Talk:Decay heat
![]() | Physics Start‑class Mid‑importance | |||||||||
|
Performed a partial rewrite. Since decay heat is a very significant issue for nuclear reactor safety, I will probably be revisiting this article, as well as others that should know about decay heat.--Burzum 07:09, 31 December 2005 (UTC)
Good! I shall read with interest (though I'm no great expert in this area). Just to warn you that the last 'Nuclear Technology' topic I contributed to, got a 'too technical' tag slapped on it Bob aka Linuxlad 16:44, 31 December 2005 (UTC)
Edit request: "This results in 13 MeV" --> "This results in 23 MeV"
- I disagree. 10 MeV of neutrinos (of the 23 MeV total for beta decay) are not deposited in the core. This results in only 13 MeV being deposited in the core.--Burzum 00:08, 16 June 2006 (UTC)
- Even the 13 MeV may be high - does this include decays with long halflife that are unlikely to happen while the fuel is still in the reactor? --JWB (talk) 18:00, 20 May 2008 (UTC)

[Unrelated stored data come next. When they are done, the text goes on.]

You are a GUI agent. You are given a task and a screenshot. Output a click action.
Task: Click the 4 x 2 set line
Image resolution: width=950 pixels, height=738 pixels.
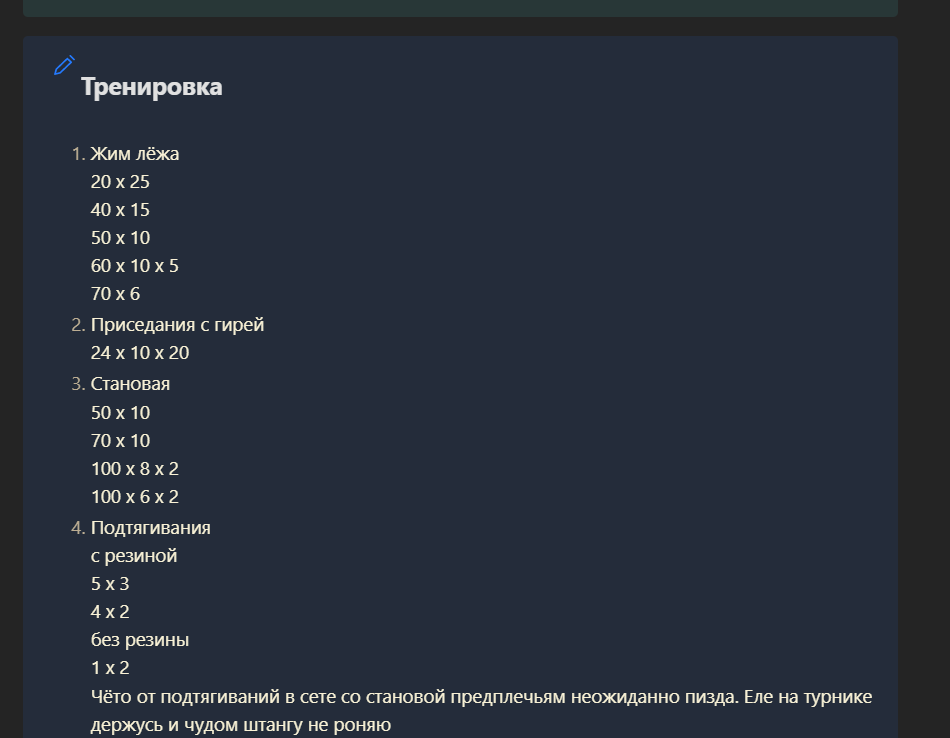pyautogui.click(x=110, y=612)
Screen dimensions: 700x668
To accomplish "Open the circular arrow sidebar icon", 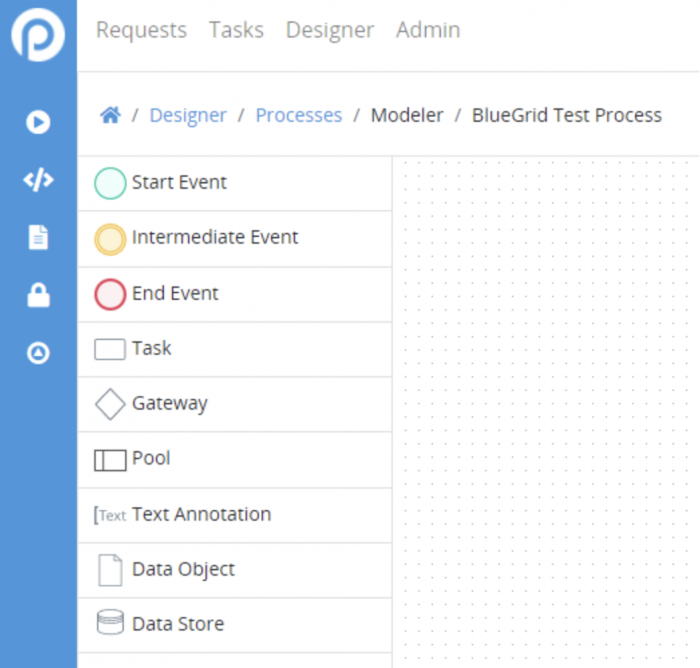I will pyautogui.click(x=38, y=353).
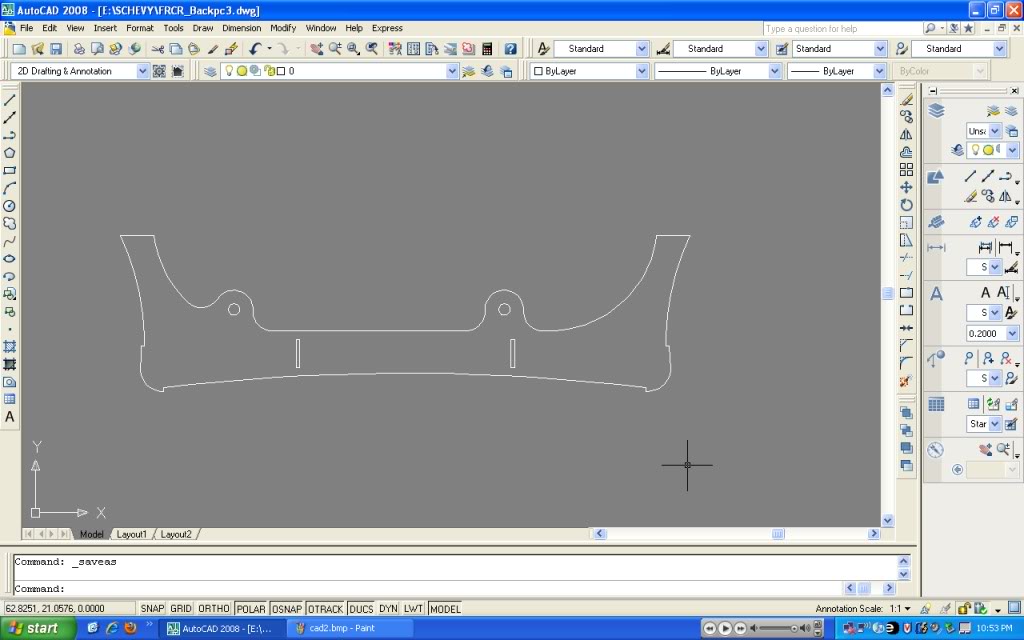Open the Draw menu
The image size is (1024, 640).
(x=203, y=28)
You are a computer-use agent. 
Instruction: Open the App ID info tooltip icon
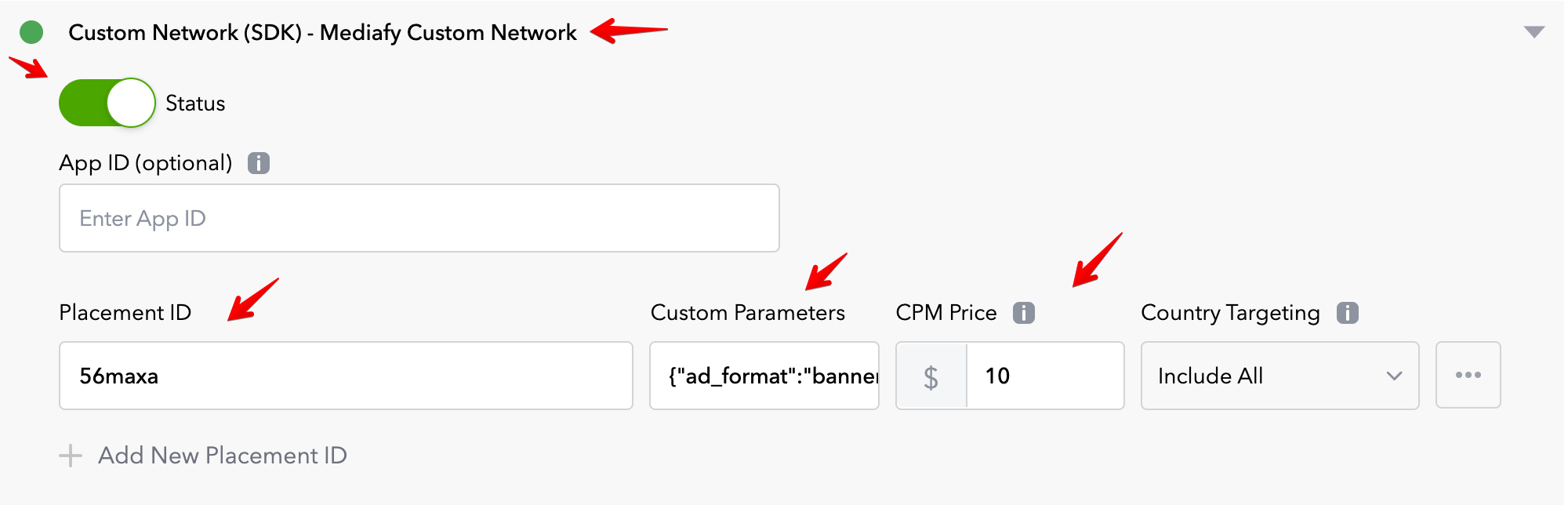click(259, 163)
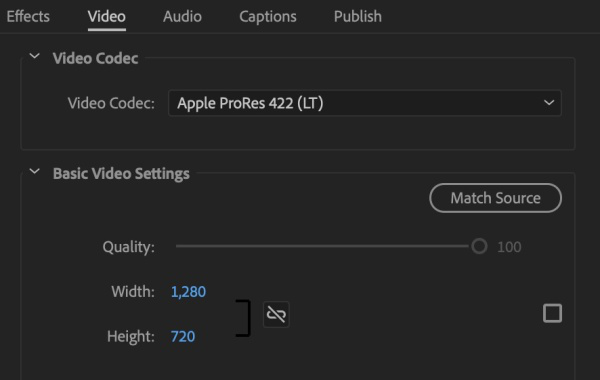Select the Apple ProRes 422 (LT) codec field
This screenshot has height=380, width=600.
(365, 103)
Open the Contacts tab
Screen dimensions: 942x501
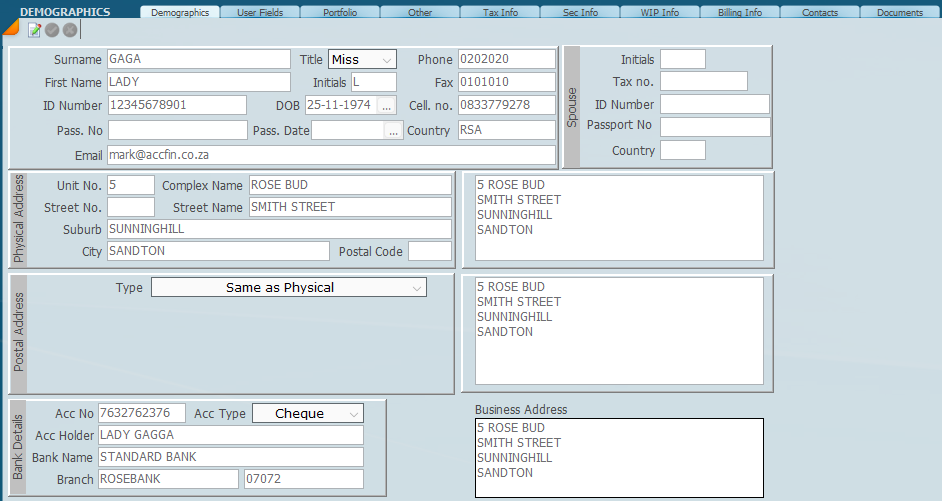point(819,13)
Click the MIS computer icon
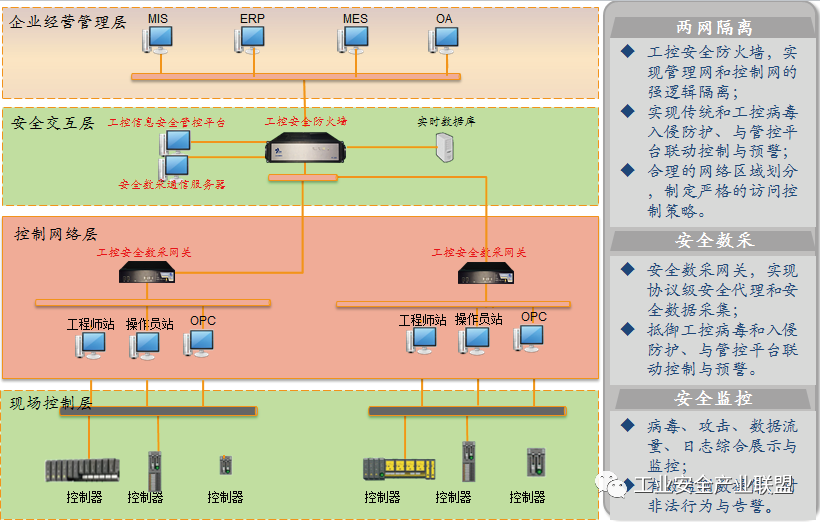 pyautogui.click(x=157, y=39)
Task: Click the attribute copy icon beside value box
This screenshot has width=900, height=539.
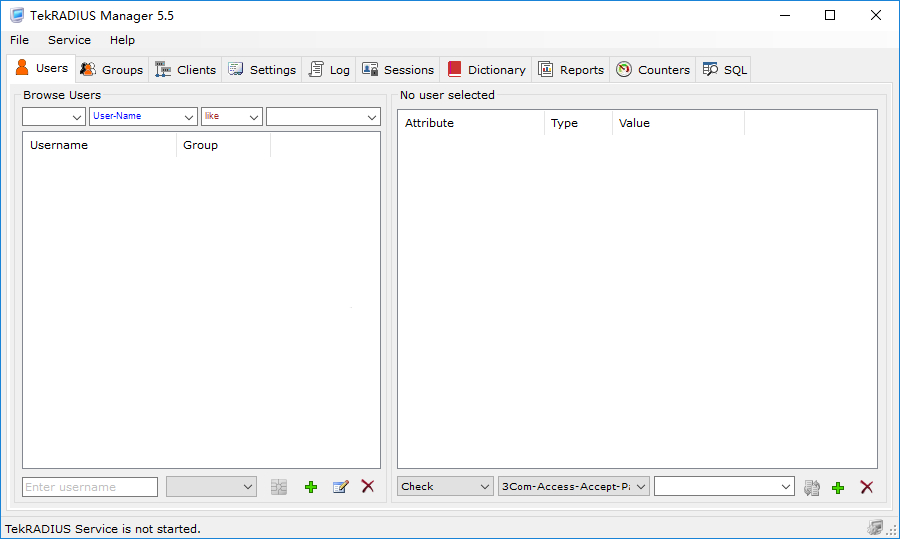Action: click(x=812, y=487)
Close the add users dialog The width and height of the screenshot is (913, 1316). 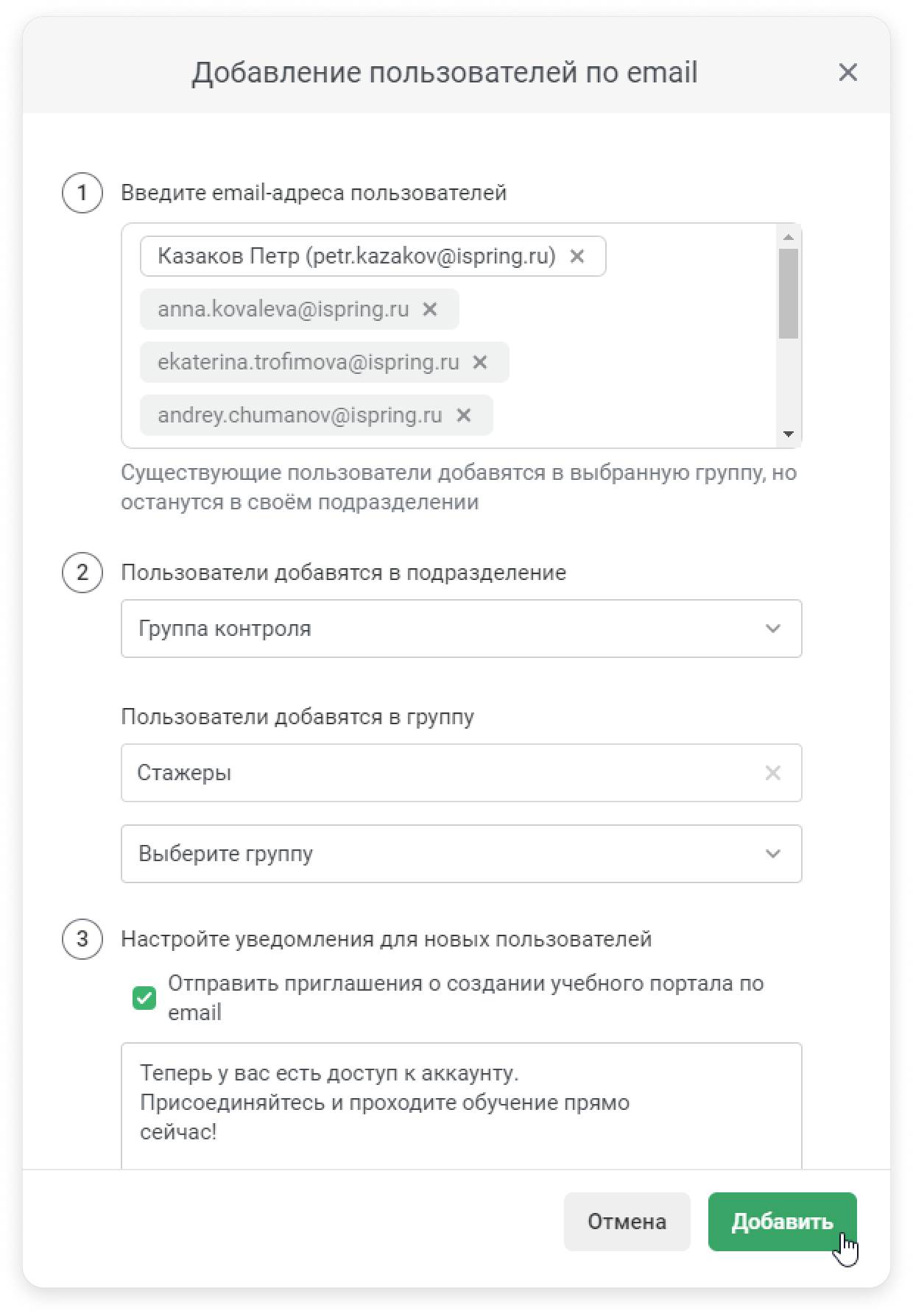[x=848, y=72]
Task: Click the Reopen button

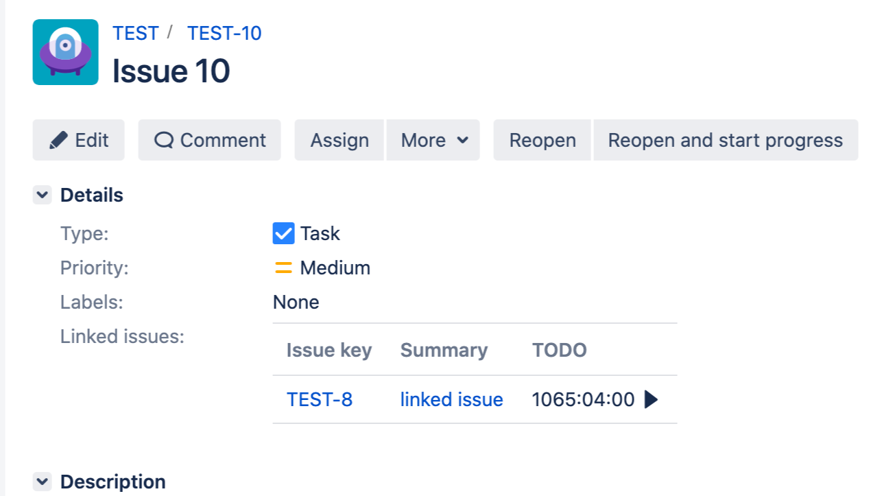Action: coord(542,140)
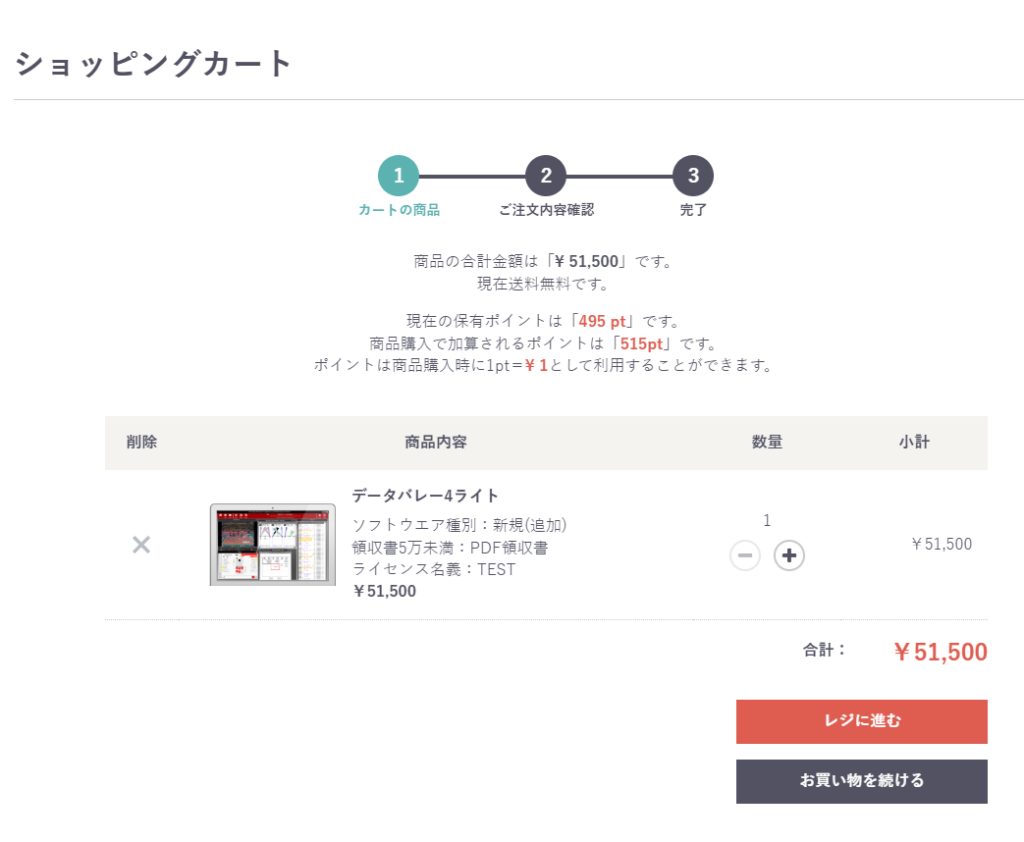Click the 削除 column header

tap(141, 442)
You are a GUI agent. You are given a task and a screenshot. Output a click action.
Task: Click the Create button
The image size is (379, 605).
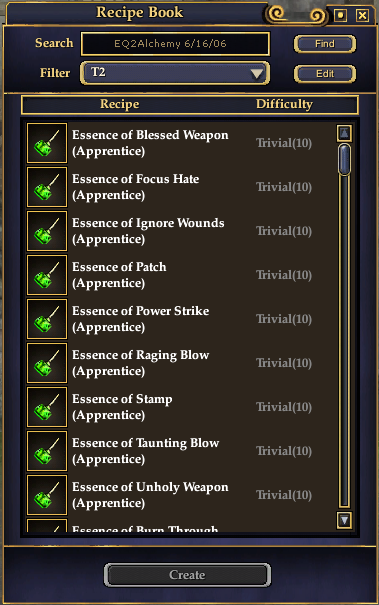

- Yes. But this isn't an issue. Decays of nuclides with exceptionally long half-lives do not deposit a significant amount of energy. And the long and steady power history ensures that the 13 MeV number is reasonable since these nuclides will build up to a steady state inside the reactor. Before the reactor shuts down, it is still producing 6.5% of its power from decay heat. The rest comes from induced fission. After it shuts down and the induced fission rate is made negligible, the only heat production will be from the same decay heat. This previously steady state value will then decrease because no more radioactive nuclides are being produced as fission products. Cheers.--Burzum (talk) 03:53, 9 September 2008 (UTC)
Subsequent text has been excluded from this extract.